The media of Western democracies fail as a “fourth estate” when they explain the Ukraine war solely with a Russian foreign policy designed for expansion under President Putin. It has a manipulative effect to present Ukraine only as a victim of Russian aggression without asking about its shared responsibility. Even more important is the scientific analysis that sheds light on the backgrounds, contexts and interests of the parties to the conflict. Only then can outsiders competently decide who deserves their solidarity in this war and to what conditions these are to be linked in favour of a peaceful solution.  

One conclusion is that only more realism in international politics can end this war. The idealistic approach has exhausted itself because it justifies a defensive war that cannot be won militarily. In addition, the Ukrainian government has shifted its war objective towards the reconquest of Crimea, which is why the situation at the Zaporizhzhya NPP threatens to trigger a nuclear catastrophe. Also, according to EU reports, Ukraine is an oligarchic, not a democratic, system that was economically on the brink of collapse even before the war began.

→ DIRECTIVE A
Answer these questions using the Ukraine war passage above:
(i) By explaining the war solely with what do Western media fail as a "fourth estate"?
(ii) Toward what has the Ukrainian government shifted its war objective?
(iii) According to EU reports, what kind of system is Ukraine?
→ DIRECTIVE B
Extend the Ukraine war passage above with one more paragraph that follows on from its final sentence.

→ INFORMATION PROVIDED

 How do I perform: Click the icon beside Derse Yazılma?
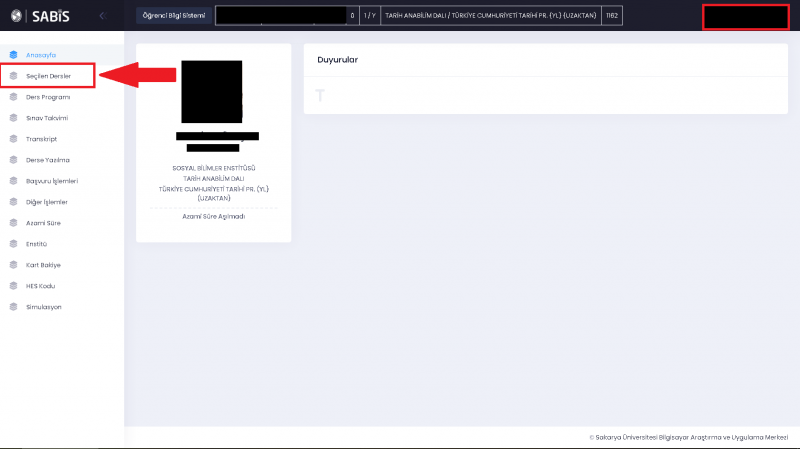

→ RESULT A
(i) A Russian foreign policy designed for expansion under President Putin.
(ii) The reconquest of Crimea.
(iii) An oligarchic, not a democratic, system that was economically on the brink of collapse even before the war began.

→ RESULT B
The rapid accession to the EU demanded by Kiev is therefore completely illusory. Since 2021, Ukraine has been threatening NATO with nuclear rearmament if it cannot join the Western military alliance. With its independence in 1991, it became the third largest nuclear power in the world until it renounced its nuclear weapons in 1994 and joined the Nuclear Non-Proliferation Treaty.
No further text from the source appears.